Becoming a U.S. citizen is also really expensive. There is a cap on how many people can immigrate from any given country in a year, and as Janell Ross explained at the Washington Post:
There are some countries, including Mexico, from where a worker with no special skills or a relative in the United States can apply and wait 23 years, according to the U.S. government’s own data. That’s right: There are people receiving visas right now in Mexico to immigrate to the United States who applied in 1993.
But getting back to Gutierrez’s quote: Undocumented immigrants do pay taxes, though their ability to contribute to our economy should not be the one point on which Democrats hang their hats in order to attract voters. And actually, undocumented people pay a lot of taxes—some $11.6 billion in state and local taxes last year, according to the Institute on Taxation and Economic Policy—while rarely benefiting from a majority of federal assistance programs since the administration of President Bill Clinton ended “welfare as we know it” in 1996.

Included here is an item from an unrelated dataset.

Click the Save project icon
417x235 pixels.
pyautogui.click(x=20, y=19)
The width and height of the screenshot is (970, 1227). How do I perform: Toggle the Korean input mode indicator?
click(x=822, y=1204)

The 1996 Antiterrorism and Effective Death Penalty Act and the 1996 Illegal Immigration Reform and Immigrant Responsibility Act, enacted under former President Clinton, have had the combined effect of dramatically increasing the number of immigrants in detention and expandingmandatory or indefinite detention of noncitizens ordered to be removed to countries that will not accept them, as the American Civil Liberties Union notes on its site. Clinton also passed the North American Free Trade Agreement, which economically devastated Mexican farmers, leading to their mass migration to the United States in search of work.
In 1990, then-Sen. Joe Biden introduced the Violence Against Women Act, which passed in 1994 and specifically excluded undocumented women for the first 19 of the law’s 22 years, and even now is only helpful if the victim of intimate partner abuse is a child, parent, or current/former spouse of a U.S. citizen or a permanent resident.
When writing about the Democratic Party, community organizer Rosa Clemente, the 2008 Green Party vice president candidate, said that she is afraid of Trump, “but not enough to be distracted from what we must do, which is to break the two-party system for good.”
This is an election like we’ve never seen before, and it would be disingenuous to imply that the party advocating for the demise of the undocumented population is on equal footing with the party advocating for the rights of certain immigrants whose narratives it finds acceptable. But this is a country where Republicans loudly—and with no consequence—espouse racist, xenophobic, and nativist beliefs while Democrats publicly voice support of migrants while quietly standing by policies that criminalize undocumented communities and lead to record numbers of deportations.
During two weeks of conventions, both sides declared theirs was the party that encapsulated what America was supposed to be, adhering to morals and values handed down from our forefathers. But ours is a country comprised of stolen land and built by slave labor where today, undocumented immigrants, the population most affected by unjust immigration laws and violent anti-immigrant rhetoric, don’t have the right to vote. It is becoming increasingly hard to tell if that is indeed “un-American” or deeply American.